**PASSAGE TO READ:**
I came to the faith during what I like to think of as the last of the Big Healing Crusade ministries. I cut my spritual teeth doing two things: obsessing about Bible tracts--my favorites were Jack T. Chick's and Faith, Prayer and Tract Leagues! But, I also watched the healing ministries of Peter Popoff, V.W. Grant, Oral Roberts, and Jimmy Swaggert.
I remember those first days of knowing Jesus, when the wind of the Holy Spirit blew mightily, and God could do anything. Anything! No doubts. I believed every thrown down cane or pair of crutches. I made pilgrimages to downtown Detroit with Rita and her grandmother, and we used to go to tapings of the local show, Faith for Miracles, and to Liberty Temple. There were stacks of canes and crutches in the corner at Liberty, a testimony of God's healing power. I had stacks of W.V. Grant's booklets. The masses were being healed.
Well, lets just say that some of these ministries were challenged not too long after I became a Christian. There was the news stories of Robert Tilton and Peter Popoff exposing their frauds and lavish lifestyles. Jim Bakker's affair and imprisonment. Jimmy Swaggerts dirty little secrets, and Oral Roberts telling us God would kill him if we didn't send him millions. I watched my illusions fade just as I was coming into womanhood, and even now, it saddens me when I see what Robert Tilton has become. There he is, older now, grayer, with the same old spiel for money. And then he speaks in tongues and it sounds like, "homina, homina, homina". And I changed the channel.
I've had enough time to think about these things. It's not 1980 any more. I'm older, too. Grayer, and while my spiel has changed, it hasn't changed that much. I woke up the other day, and I could hear that the television in the living room had Peter Popoff on. My 27 year old son and my 32 year old nephew were watching, and nephew was spitting venom, and I was annoyed. He was criticizing the people supporting Popoff, and apparently there was an old woman being "healed." "There it is," I could hear Popoff proclaim. And then my nephew's proclaimations about what a crock that was. "She probably could walk like that anyway". And I lie in my bed, imagining this old. black woman, crippled with arthritis, tossing her walker, and praising the Lord. She'd probably need that walker later. It made me sad.

**RAW RECORDS:**

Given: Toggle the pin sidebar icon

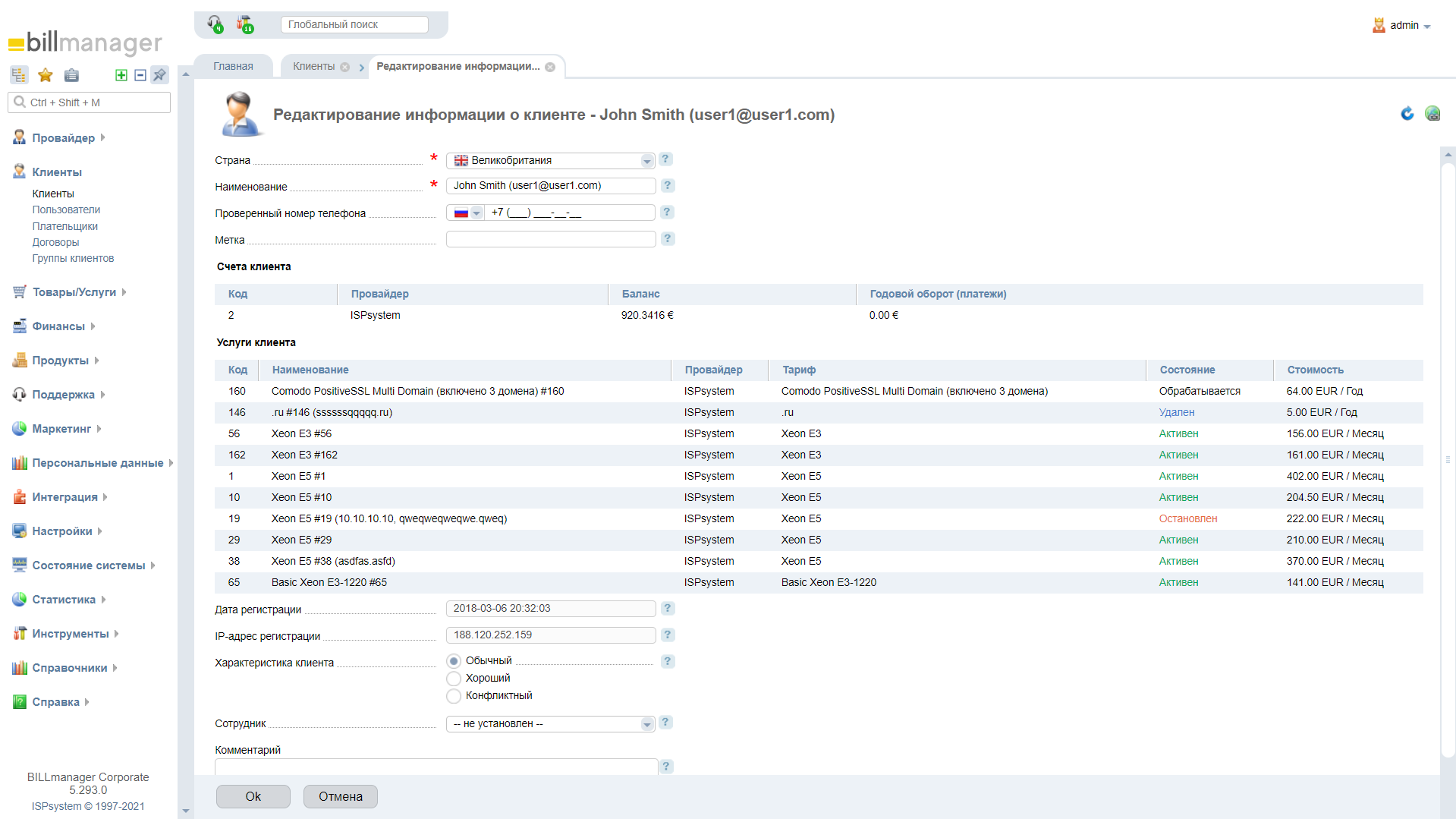Looking at the screenshot, I should click(159, 75).
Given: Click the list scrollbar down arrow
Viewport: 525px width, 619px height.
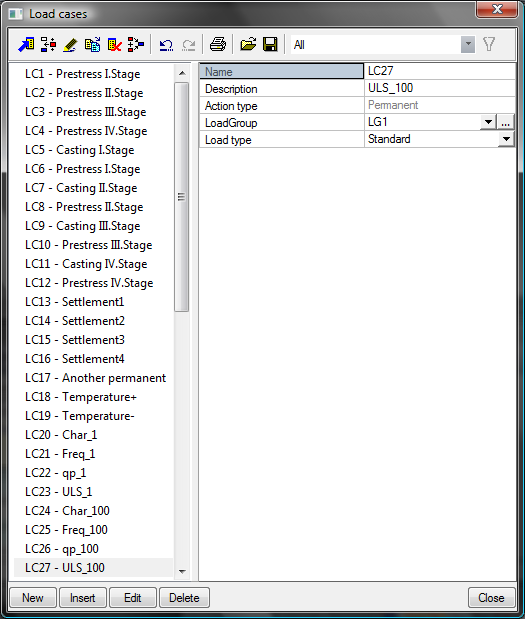Looking at the screenshot, I should [182, 571].
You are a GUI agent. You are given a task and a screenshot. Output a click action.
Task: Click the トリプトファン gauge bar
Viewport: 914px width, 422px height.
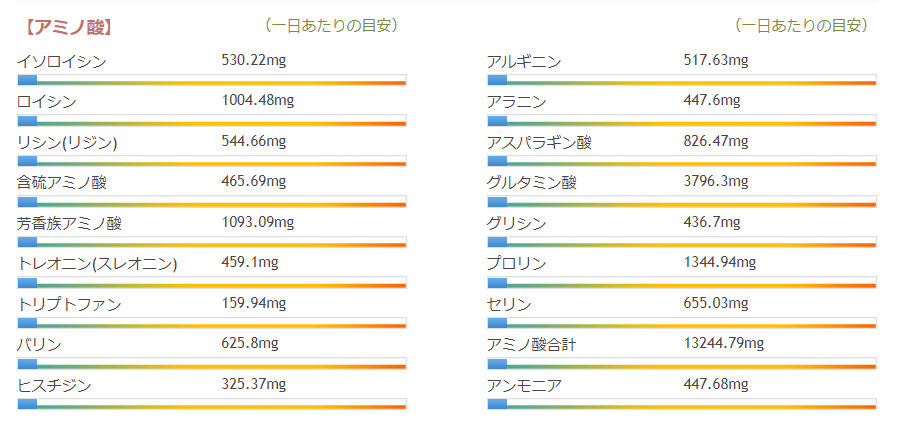211,322
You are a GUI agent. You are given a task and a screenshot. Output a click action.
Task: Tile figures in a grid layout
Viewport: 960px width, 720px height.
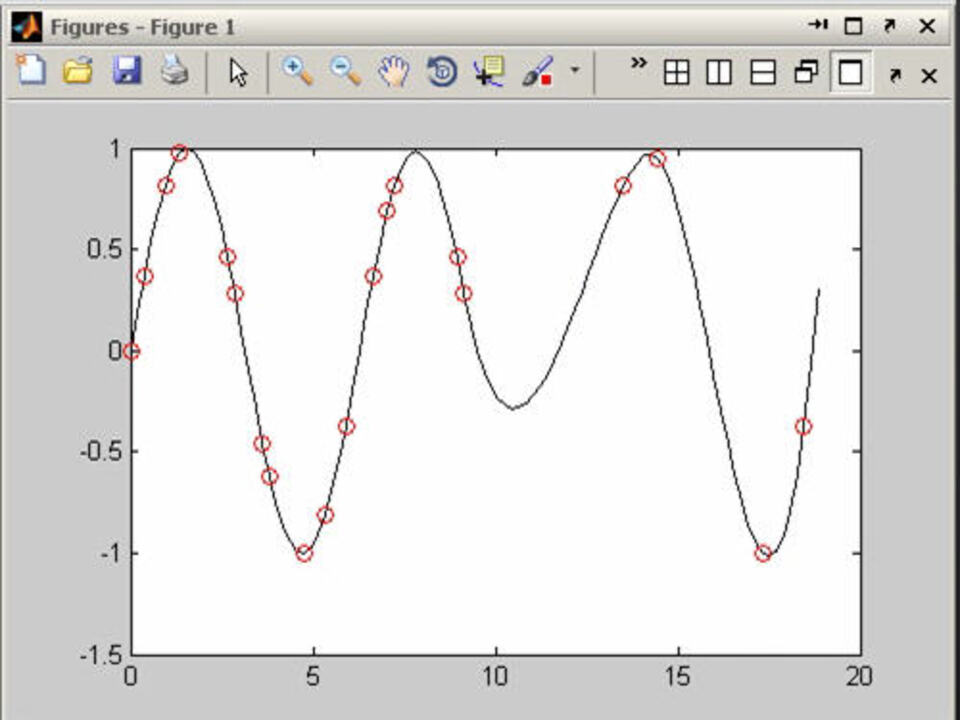tap(677, 73)
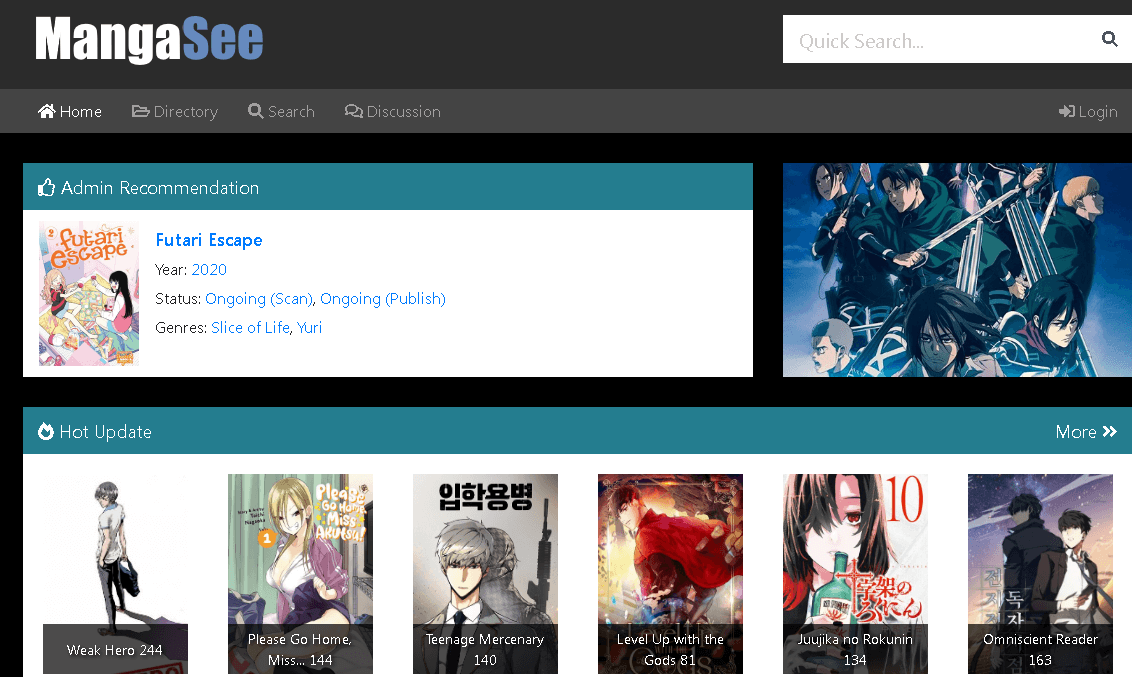The width and height of the screenshot is (1132, 677).
Task: Click the Directory folder icon
Action: coord(141,111)
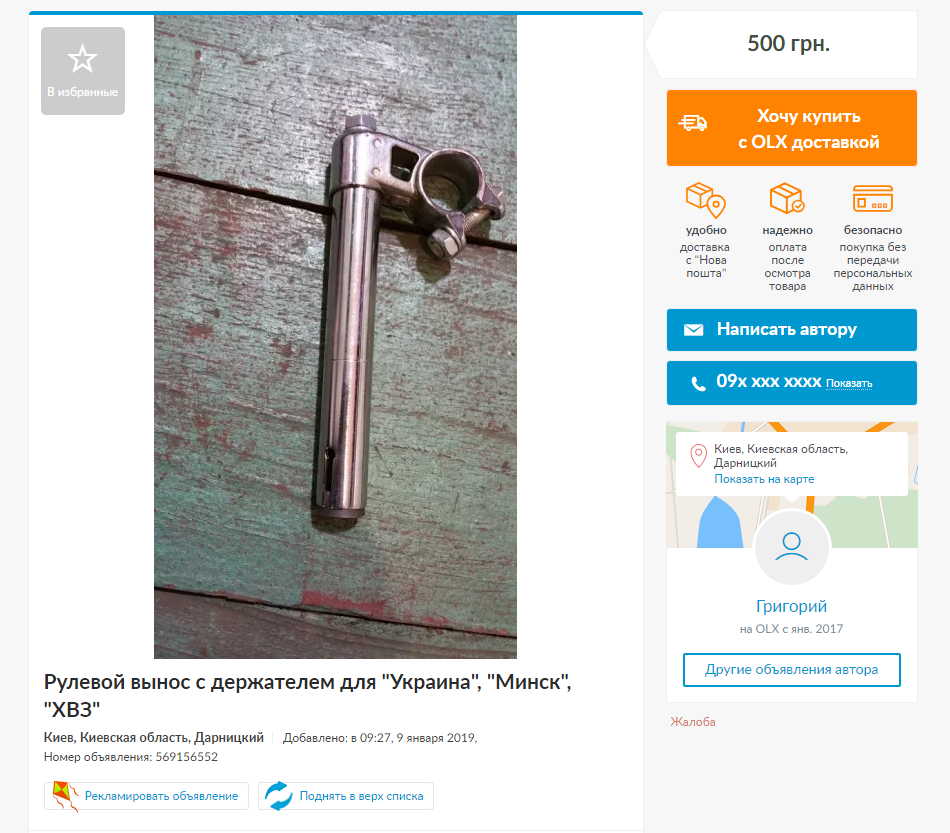
Task: Open 'Написать автору' message button
Action: [791, 330]
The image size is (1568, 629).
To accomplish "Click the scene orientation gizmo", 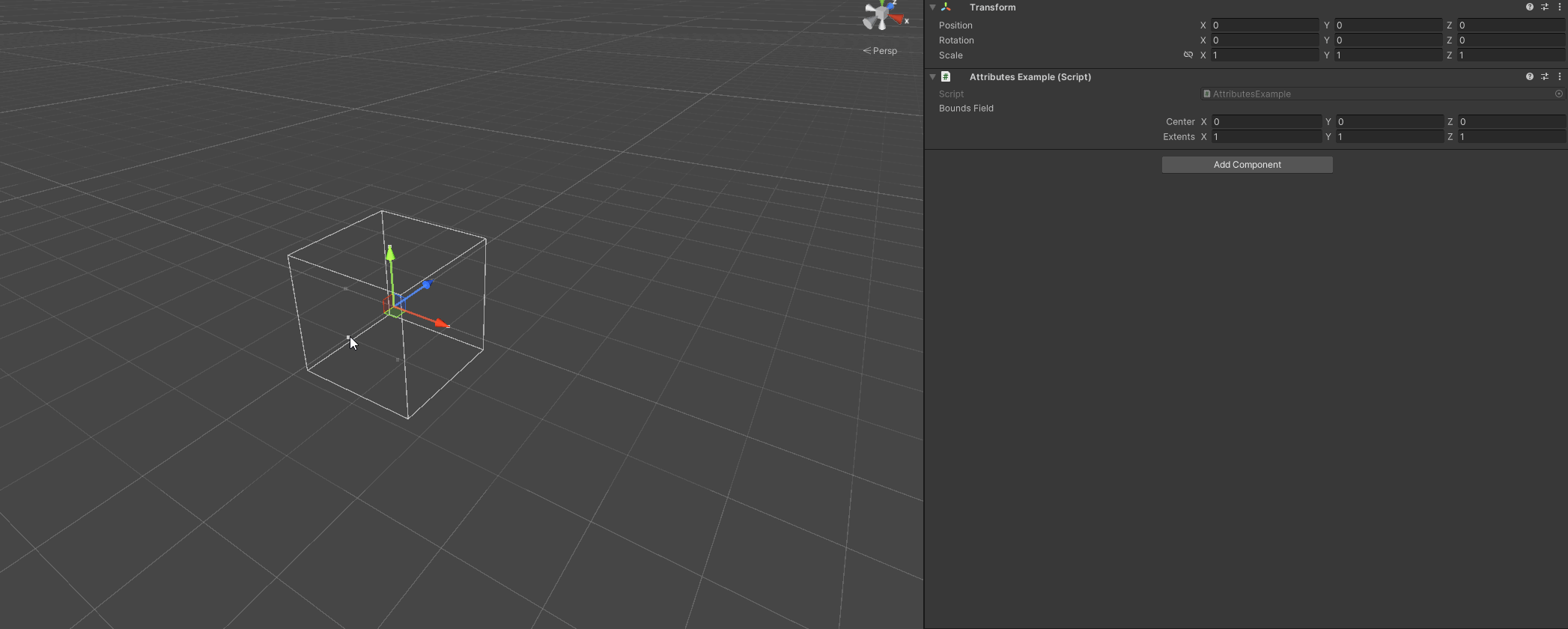I will [x=884, y=16].
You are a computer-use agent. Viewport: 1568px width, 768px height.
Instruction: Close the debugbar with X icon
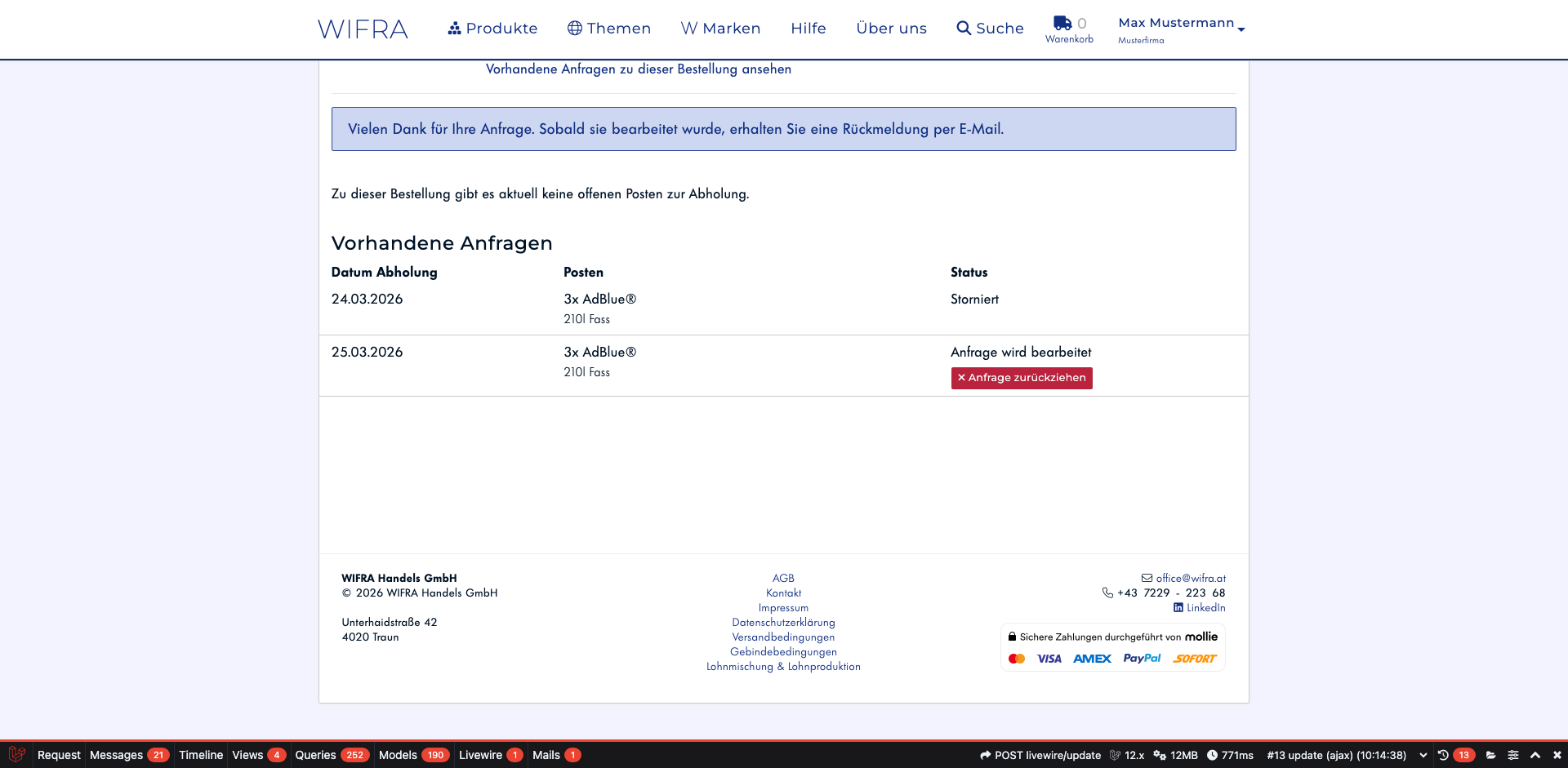tap(1557, 755)
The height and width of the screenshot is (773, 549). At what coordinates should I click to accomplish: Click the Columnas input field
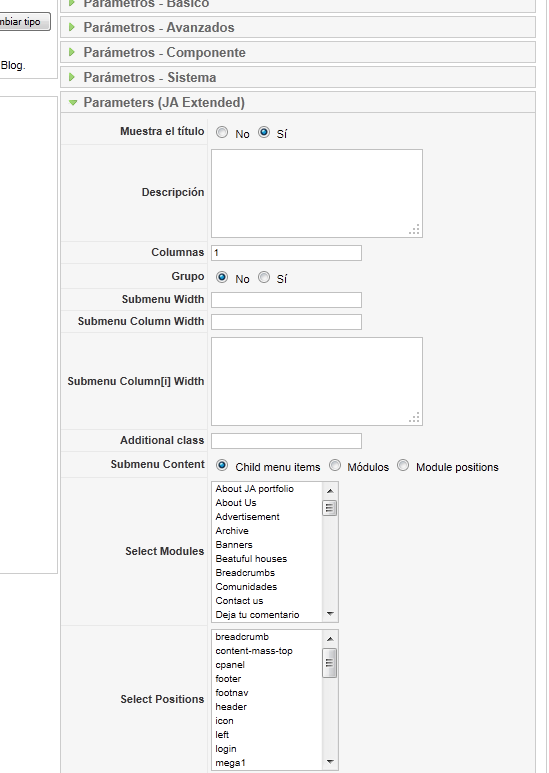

**REQUIRED ACTIONS:**
1. In the piece about healing crusades, what was piled in the corner at Liberty Temple?
2. Pick up the piece about healing crusades after its final sentence and keep writing.
The entries have nothing to do with the piece about healing crusades.

**RESULTS BY TASK:**
1. Stacks of canes and crutches.

2.
I stood in a lot of healing lines trying to get rid of Asthma and bad eyesight. In the eighties, in the Word of Faith movement, you were supposed to claim everything, like God was a demanding accountant, and you'd really miss out if you didn't claim everything on your taxes. I still have 20/300 vision, but the Asthma isn't so bad. Fibromyalgia and migraines were a very unpleasant surprise that came later. Don't even make me talk about bipolar disorder.
Anyway, I still ask God for help, but I don't toss my specs. I believe God heals people, and certainly He's always "able", but it's pretty clear that he doesn't do it right away all the time.
I started this blog when I was in the beginnnings of an emotional affair with my first love. That was last Spring. It's been more than a year, and I don't have any contact with Joe anymore. None! But I had this dream about him tonight. We were at my house. I don't know why Ken wasn't in the dream, but he wasn't. And Joe put his arms around me and said, "Let's just be in love here." It was a bad dream.
When I wrote the first blog entry here, it was about Joe. By the fourth entry, I was crying my eyes out as Jesus walked me through a painful incident between us, and I felt so sure I'd been healed. I threw my love for Joe crutches away, and they were stacked in God's corner. I'd never feel any forbidden feelings for him again.
But it wasn't so.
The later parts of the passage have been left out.